### EXERCISE MATERIALS
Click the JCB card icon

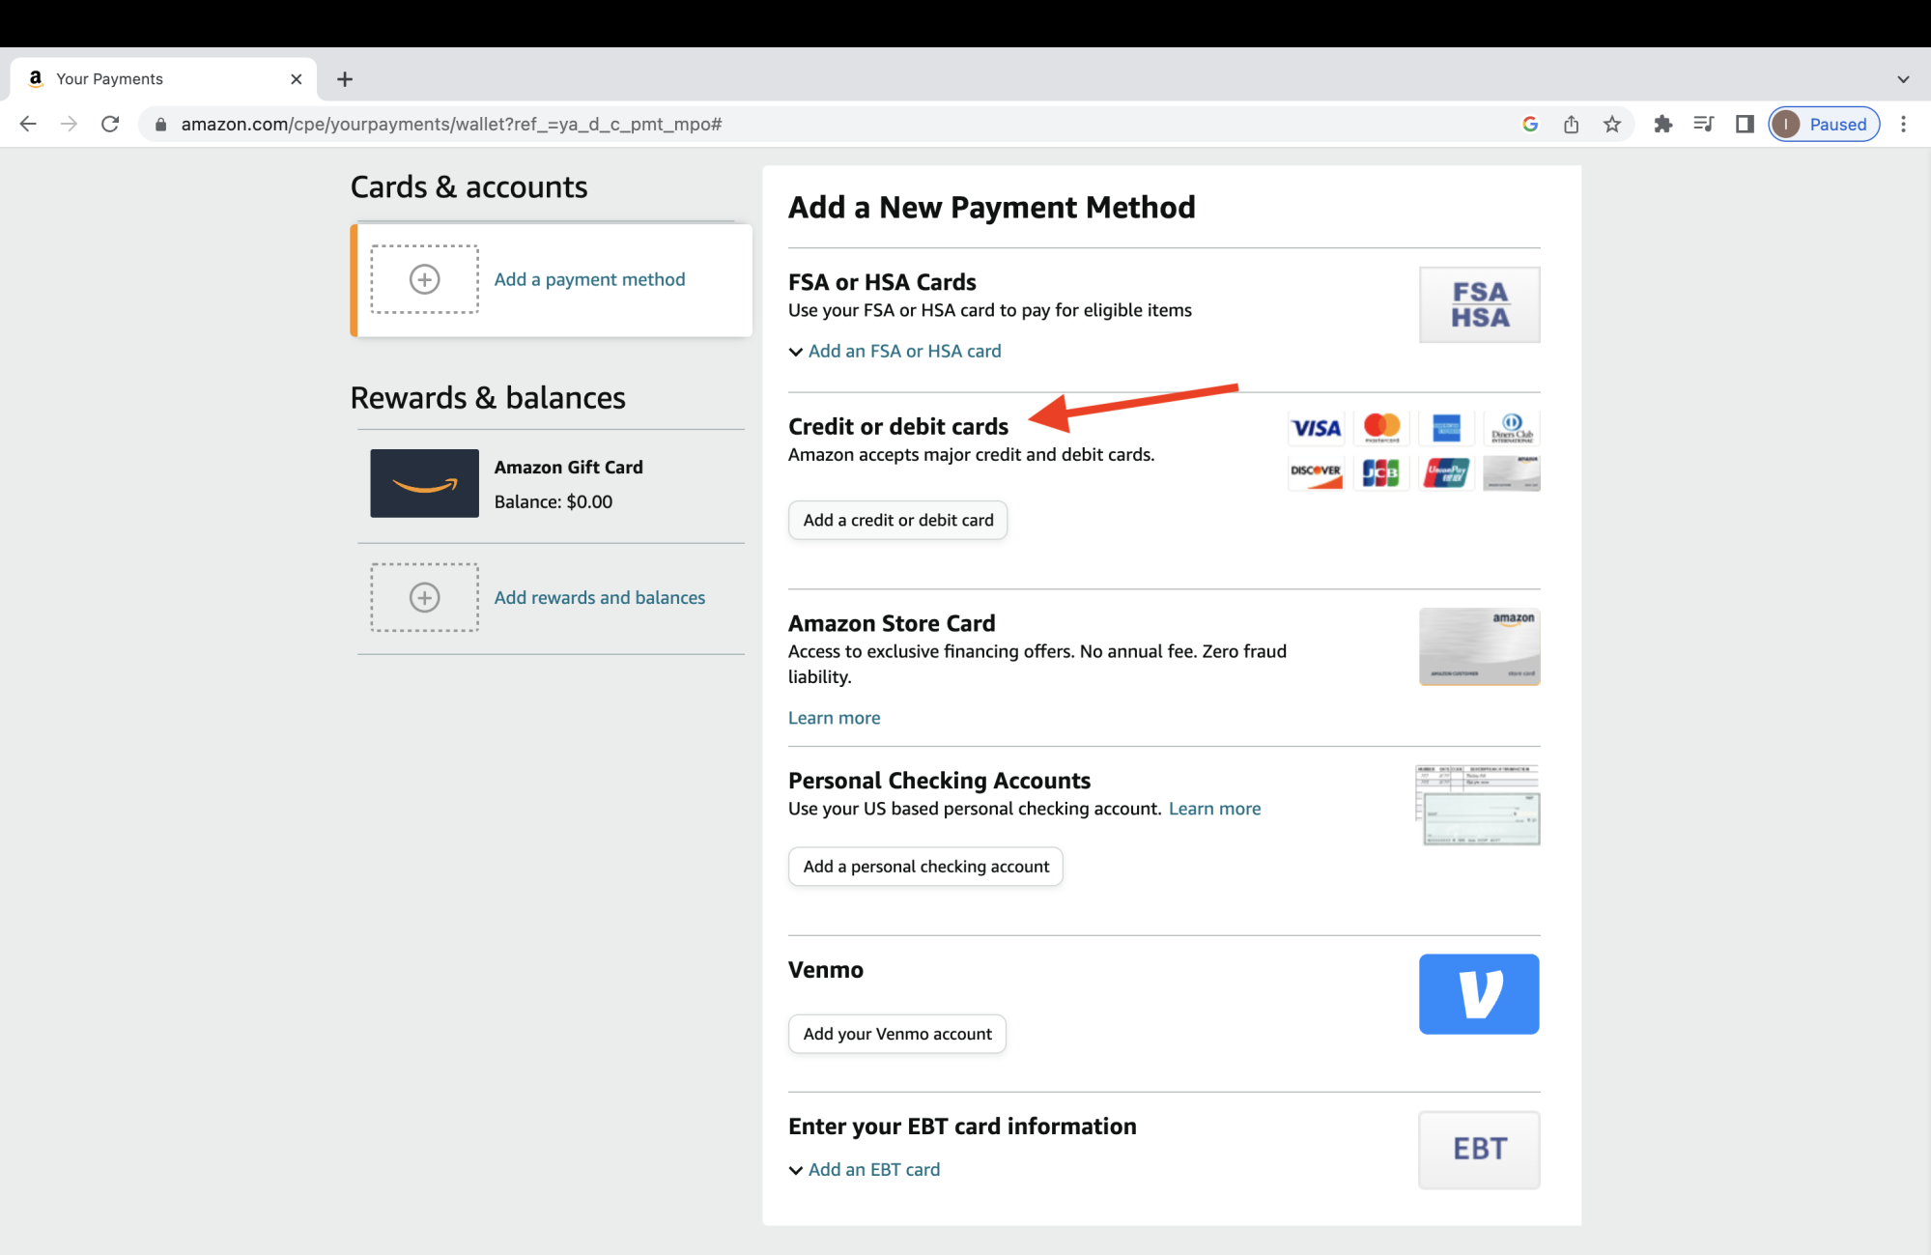[x=1380, y=470]
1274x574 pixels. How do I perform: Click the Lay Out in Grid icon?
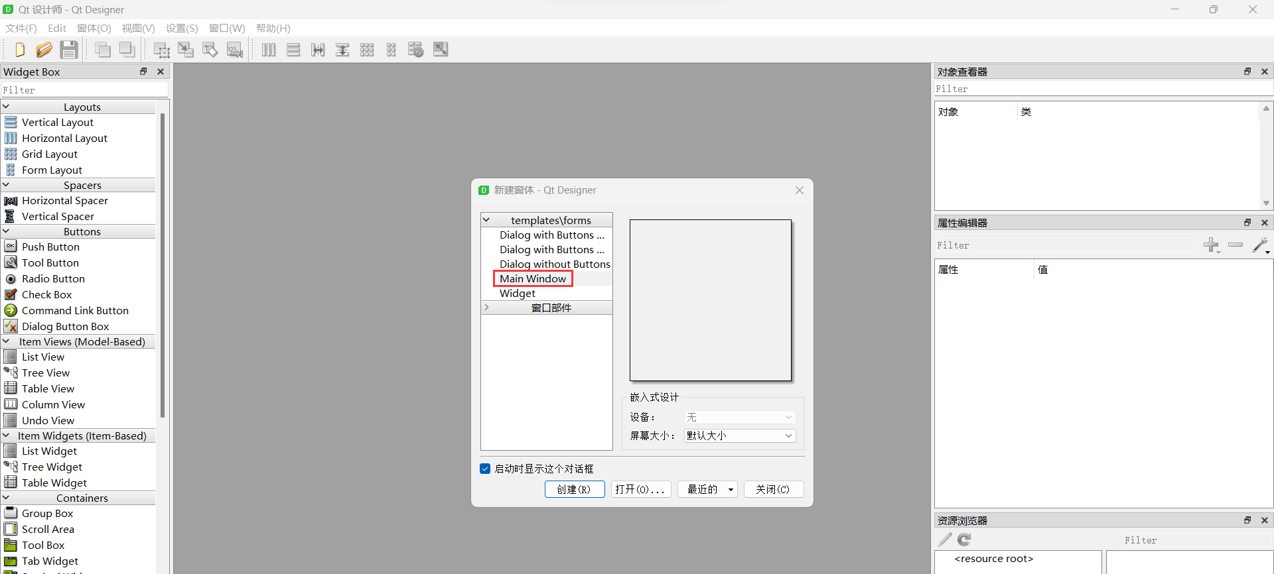click(367, 50)
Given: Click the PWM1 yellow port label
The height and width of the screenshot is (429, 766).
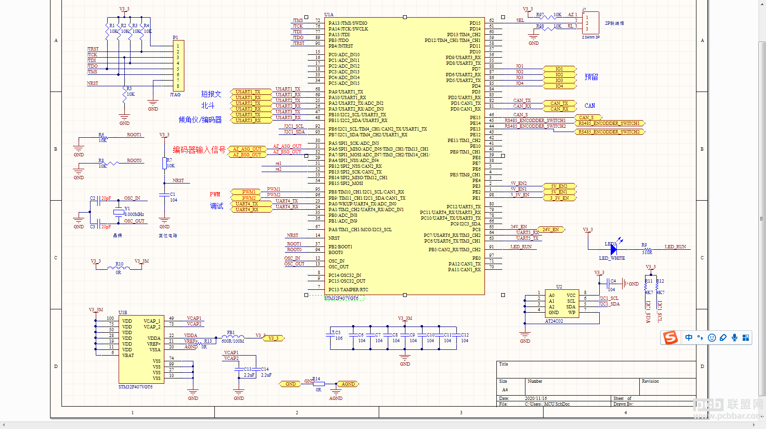Looking at the screenshot, I should (x=249, y=192).
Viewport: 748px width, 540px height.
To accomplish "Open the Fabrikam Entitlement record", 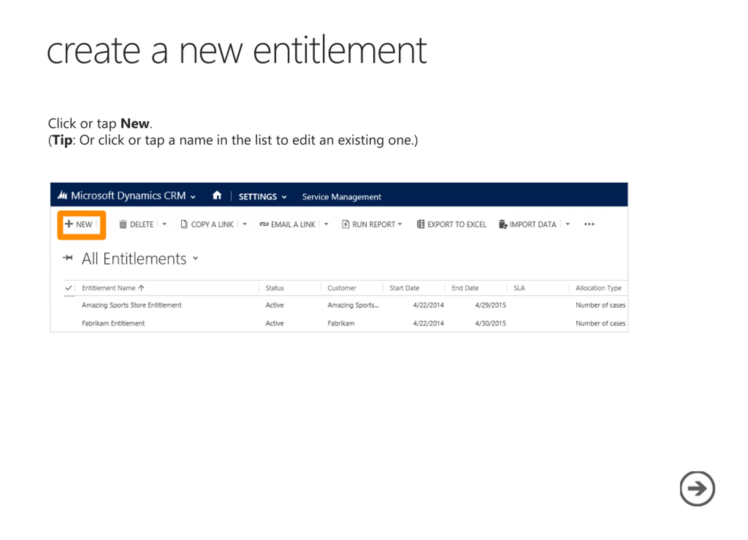I will [113, 323].
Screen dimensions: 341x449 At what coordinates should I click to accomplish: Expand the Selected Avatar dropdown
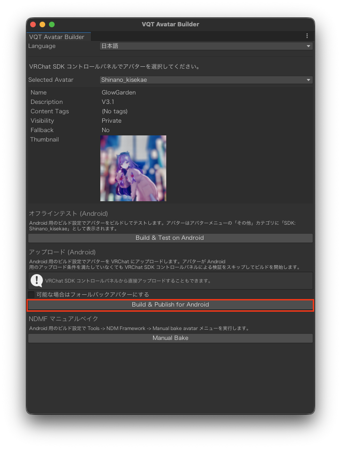coord(206,80)
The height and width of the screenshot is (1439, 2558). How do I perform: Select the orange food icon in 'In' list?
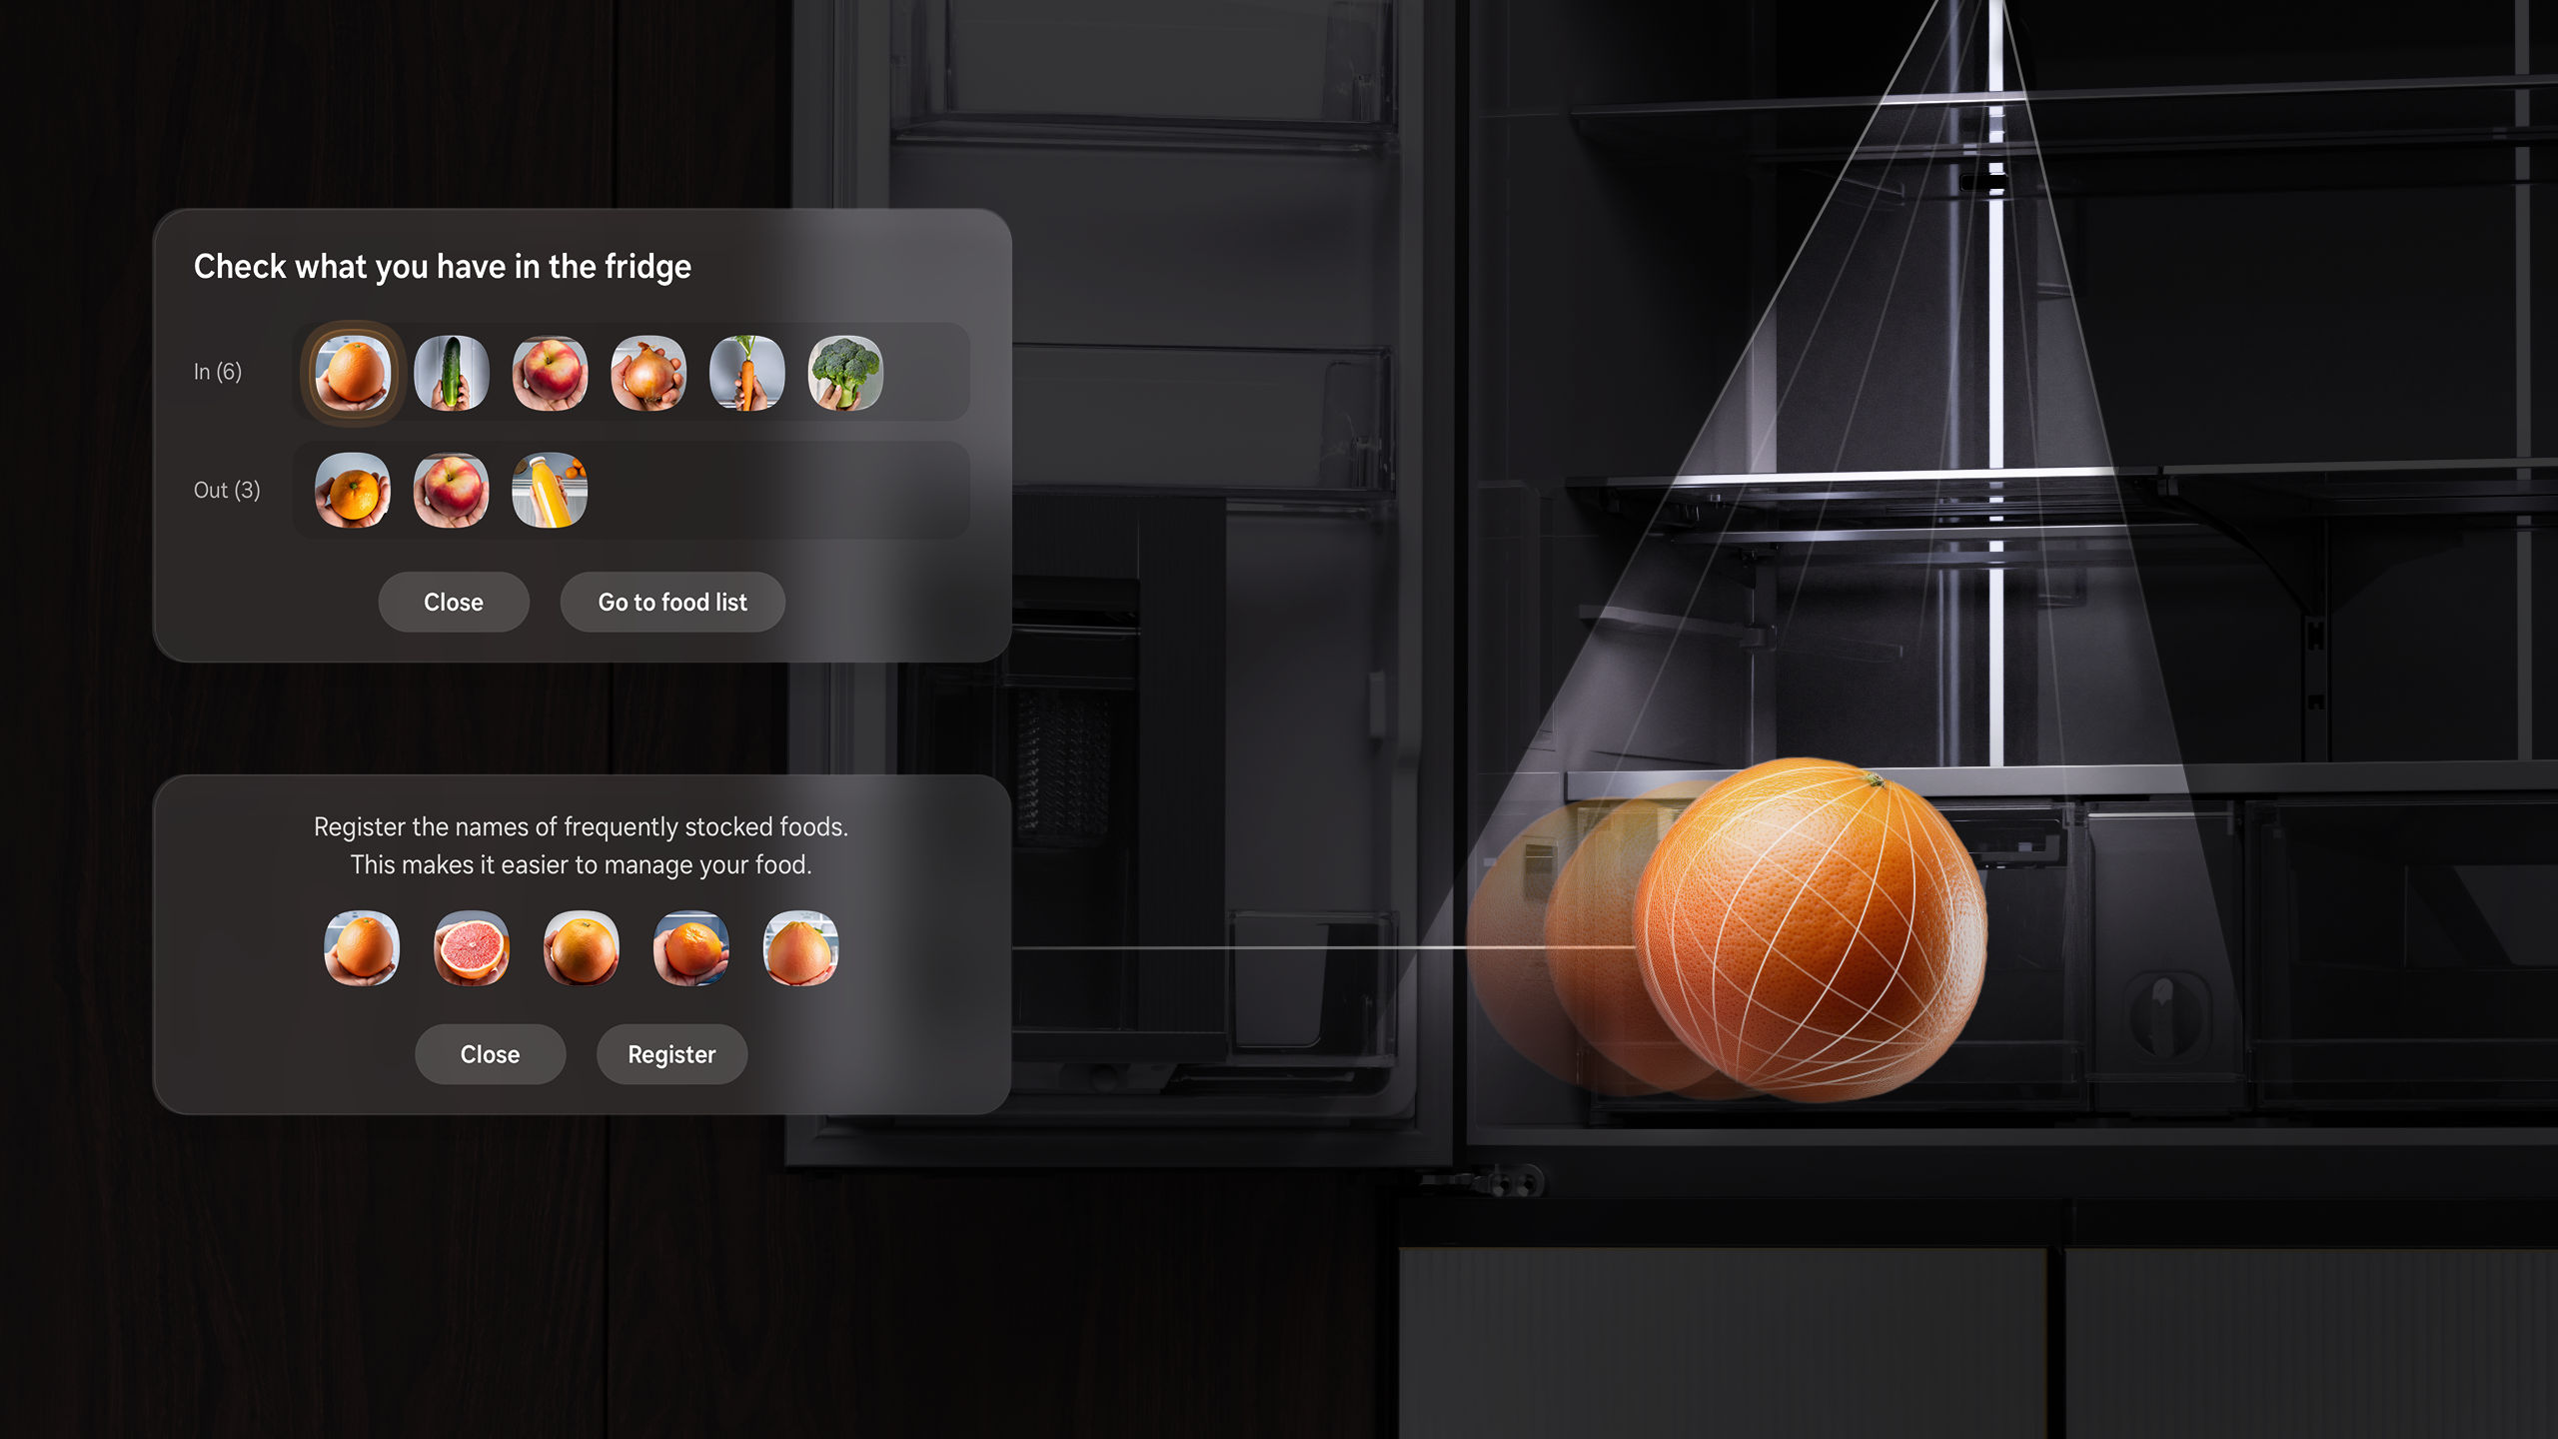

### PROBLEM TO WORK ON
Exact text is required for the lines from the one with "Screen dimensions: 341x449" through the last line of the entries, both included. Omit pictures.

### EXERCISE ANSWER
Screen dimensions: 341x449 At what coordinates should I click to accomplish: Expand the Selected Avatar dropdown
coord(206,80)
The height and width of the screenshot is (1439, 2558). How do I perform: Select the orange food icon in 'In' list?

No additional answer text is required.